Bradford's Lost City

Britain’s Lost Cities is a book by Gavin Stamp, subtitled A Chronicle of Architectural Destruction. The destruction was by war and planning, the latter by local councils, but sometimes by other bodies like universities.

Bradford, my home city, features prominently, as it deserves to, and the pictures bring back memories of when I lived in the suburb of Great Horton, or perhaps Wibsey, on a hill on the western, Pennine side of the city, into the centre of which I would descend each morning on the bus, often leaving sunshine and sinking into smog that lasted all day, to get to the grammar school along the valley, running north from the centre, that carried the Beck in a sewer pipe to meet the Aire at Shipley. And at the end of the day I would emerge into late sunshine half way up the steep embankment of St Enoch’s Hill to Wibsey. (We speculated that St Enoch was probably a waistcoated and watch-chained Bradford Alderman, Enoch Priestley or Murgatroyd or some such.)

The trip involved two Corporation buses each way, both good and modern -- Bradford ran things well -- a regular motor bus down into town and a trolley bus out to Frizinghall, or possibly Manningham. (Your place names in Bradford depended on who you wanted to impress.) I got off the first bus in Tyrell Street and walked through to Forster Square (that’s Forster of the 1870 Education Act, another famous Bradford chap) for the trolley bus.

But if I had time I might walk up through the town centre for a change and get the trolley bus on Manningham Lane outside Busbys, the less posh but still respectable one of the two department stores. I’d be even more likely to take that route in reverse on the way home, when I had time to dawdle. One way would be via Ivegate, that looked like this.

Bradford had proper hills -- this was the foothills of the Pennines, all millstone grit rock that that city was built of, little brick and hence far more handsome than Leeds or Manchester, or so I thought, and I've never since been easy living anywhere without hills.

You can see the appeal of steep streets like this, obviously once a medieval country lane, now black with soot and full of interesting shops and firms and reeking of hot pies and fish and chips.
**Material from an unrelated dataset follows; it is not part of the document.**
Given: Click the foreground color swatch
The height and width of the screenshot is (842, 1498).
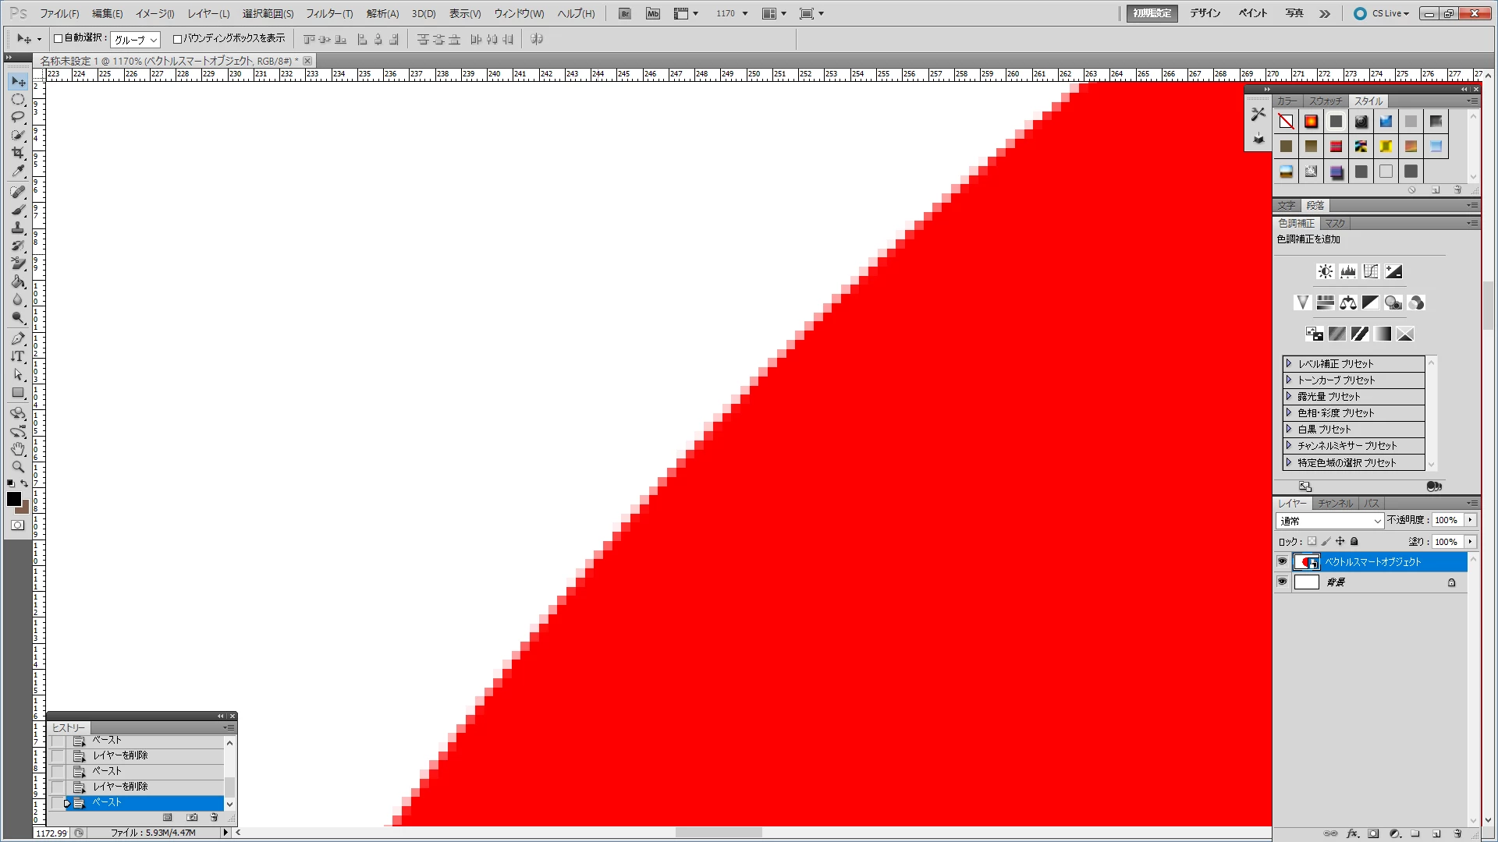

The other way I might go was up, or down, Darley Street, a handsome, evidently planned nineteenth century street from the heyday of Bradford’s civic pride when its concert hall, town hall and wool exchange were built and its fine parks laid out, still beautifully maintained in my day (as I think they still are). Behind the buildings on the left and accessed through wood-and-glass swing doors halfway up the street was Kirkgate Market, and above the entrance one of my favourite haunts, the Central Library with its huge collection, vast wooden tables and dignified reference library, a lovely place to browse or do homework and where I found much of the reading I most enjoyed (the other sources was a good school library) and dug out accounts of Ruskin’s visit to Bradford to advise on the architecture for the town hall. (The advice was rejected but the town hall was still a fine building.)

Anyway, towards the end of my childhood it all began to be destroyed by the planners and replaced by undistinguished and unlovely blocks and road schemes that are now themselves being replaced, if they haven’t already been.

So sad. Planning had been one of sources of wartime success and Labour’s hopes of building the New Jerusalem had rested on it -- and this is how it ended up, a disaster. Hence the passion and anger and despair of Stamp’s book.